What Is Medically Necessary for Medicaid?

Medicaid recipients must show that the particular service they want Medicaid to pay for is medically necessary. The medical necessity requirement is intended to prevent Medicaid from paying for elective treatments and procedures. Many states give the opinion of the treating physician a good deal of weight in deciding whether to approve a service.

There's no federal definition of medical necessity; each state has defined the term for its Medicaid program. For example, Florida limits patients to the least expensive treatment that's effective.

Other common restrictions that are part of many states' definitions of medical necessity include:

  • bans on experimental treatments
  • requirements that treatments provide a significant benefit to the patient, and
  • bans on treatments used primarily for the patient's or doctor's convenience.

Other states define medical necessity more broadly. For example, California's Medi-Cal program defines a treatment as medically necessary when it's reasonable and necessary to do the following:

  • prevent significant illness or disability
  • relieve severe pain, or
  • save someone's life.

Regardless of the state where you live, if your doctor doesn't think the treatment is medically necessary, Medicaid isn't likely to agree to pay for it.

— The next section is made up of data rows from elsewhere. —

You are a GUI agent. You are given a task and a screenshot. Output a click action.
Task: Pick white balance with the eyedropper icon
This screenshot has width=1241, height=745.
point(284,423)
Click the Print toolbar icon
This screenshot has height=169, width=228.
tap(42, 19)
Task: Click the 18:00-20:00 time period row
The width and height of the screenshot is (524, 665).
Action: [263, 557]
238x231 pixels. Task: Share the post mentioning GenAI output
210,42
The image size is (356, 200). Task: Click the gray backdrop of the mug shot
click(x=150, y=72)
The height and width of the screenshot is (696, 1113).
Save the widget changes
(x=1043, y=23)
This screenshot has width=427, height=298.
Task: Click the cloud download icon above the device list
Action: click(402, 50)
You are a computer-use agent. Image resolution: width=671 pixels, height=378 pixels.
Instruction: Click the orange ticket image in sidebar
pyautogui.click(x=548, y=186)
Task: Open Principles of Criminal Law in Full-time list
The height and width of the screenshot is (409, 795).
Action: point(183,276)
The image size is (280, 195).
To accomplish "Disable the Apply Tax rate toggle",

Do I Have to Be a Citizen to Get Medicaid?

You must be a U.S. citizen or a lawful permanent resident to receive Medicaid. And you'll need to show proof of your citizenship or immigration status and your identity to qualify.

But there's an exception to the citizenship requirement for people with emergency medical conditions, including pregnant women in labor. Specific coverage can vary from state to state, as each state can define "emergency medical conditions" as it chooses.

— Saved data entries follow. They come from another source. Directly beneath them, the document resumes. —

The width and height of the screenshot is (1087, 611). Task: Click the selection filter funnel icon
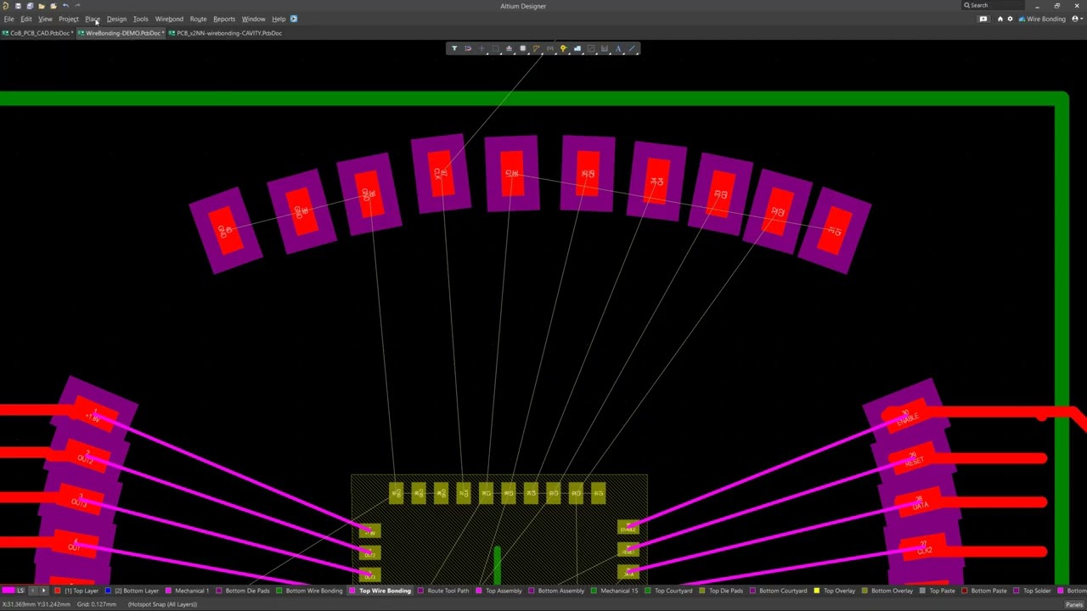454,48
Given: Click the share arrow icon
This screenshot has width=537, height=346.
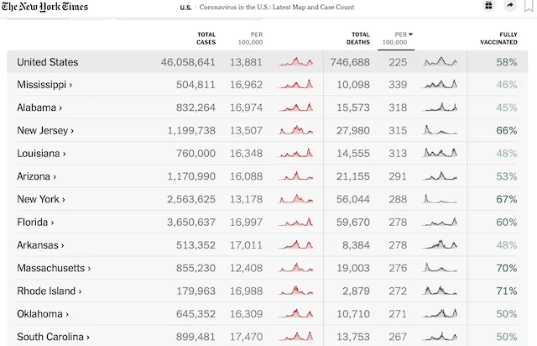Looking at the screenshot, I should (509, 6).
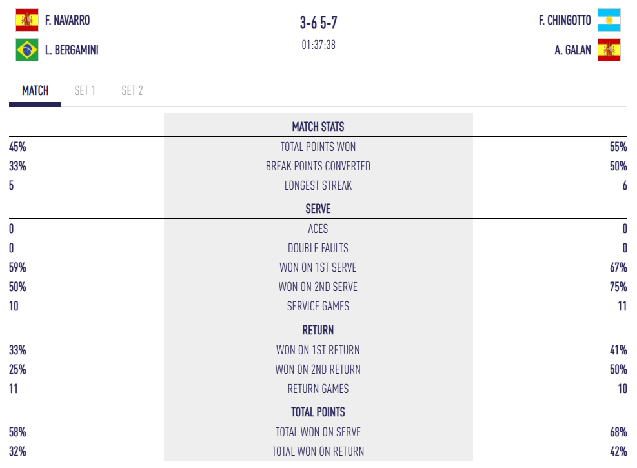637x468 pixels.
Task: Click the match duration 01:37:38
Action: (318, 45)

Some states offer more Medicaid coverage to non-citizens than other states. For example, some states, like California, offer coverage of prenatal expenses (non-emergency care for pregnant women) regardless of citizenship or immigration status, through the Medi-Cal Access Program.

What Services Does Medicaid Pay For?

Each state can determine what services its Medicaid program will pay for, but some services must be covered under federal law. Mandatory covered services include the following:

  • inpatient and outpatient hospital bills
  • prescriptions
  • lab fees
  • long-term care services
  • transportation to and from medical care, and
  • vision and dental care for children.

In addition to the mandatory covered services, some states have chosen to provide Medicaid coverage for things like:

  • glasses
  • hearing aids
  • physical therapy
  • mental health services, and
  • hospice care.

Even though Medicaid might cover these services, Medicaid recipients sometimes have trouble getting certain services because no providers in their area accept Medicaid. For example, in many rural areas, there are no dentists who accept Medicaid, so children receiving Medicaid might not have access to dental care.

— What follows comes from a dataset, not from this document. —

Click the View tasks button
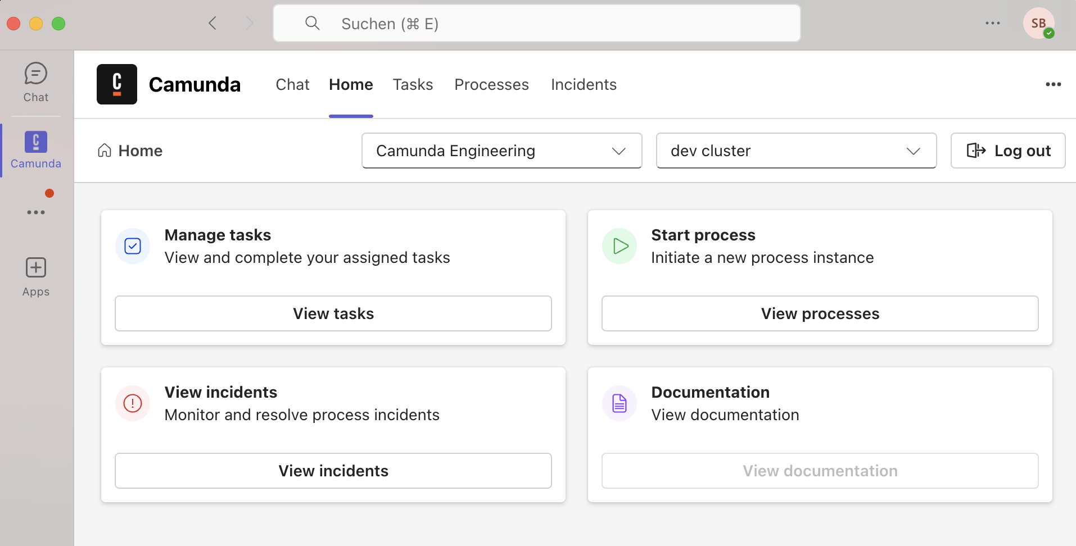The image size is (1076, 546). (x=333, y=313)
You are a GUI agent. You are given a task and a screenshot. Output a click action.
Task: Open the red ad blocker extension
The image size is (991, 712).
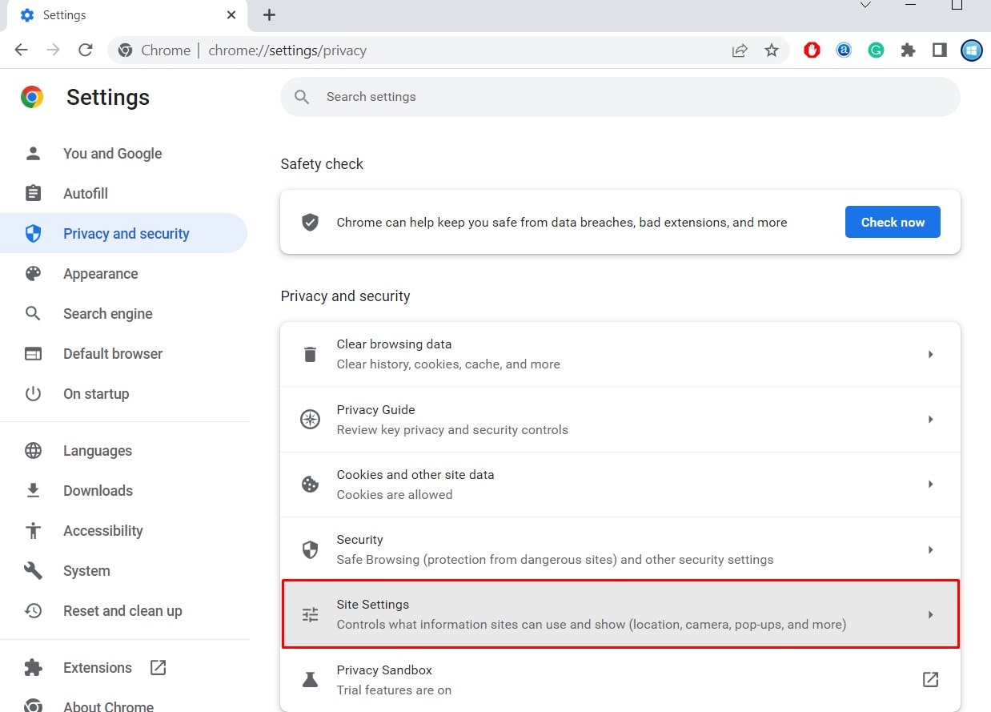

How Are Medicaid Services Provided?

Today, many Medicaid recipients get their services from managed care organizations, which are private companies that states have hired to deliver medical services according to Medicaid guidelines. Other Medicaid recipients still get "fee-for-service" Medicaid—meaning that the state pays the Medicaid recipient's health care provider directly.

No matter your state, Medicaid is supposed to provide affordable health care for those with low incomes. So, medical services provided through Medicaid have an extremely low cost or sometimes are free.

How to Apply for Medicaid

You can apply for Medicaid through the health insurance marketplace in your state (or or by contacting your state's Medicaid agency directly. Find the website and contact information for your state's Medicaid agency using the map at

What If Your Application for Medicaid Is Denied?

You have a right to appeal if your Medicaid application is denied for any reason. The deadlines and procedures for appealing should be described in your written denial notice from your state's Medicaid office. For more information, see Nolo's article on appealing a Medicaid denial.

Many legal aid offices provide free legal assistance for applicants denied Medicaid. Contact information for your local legal aid office can be found at the Legal Services Corporation's website.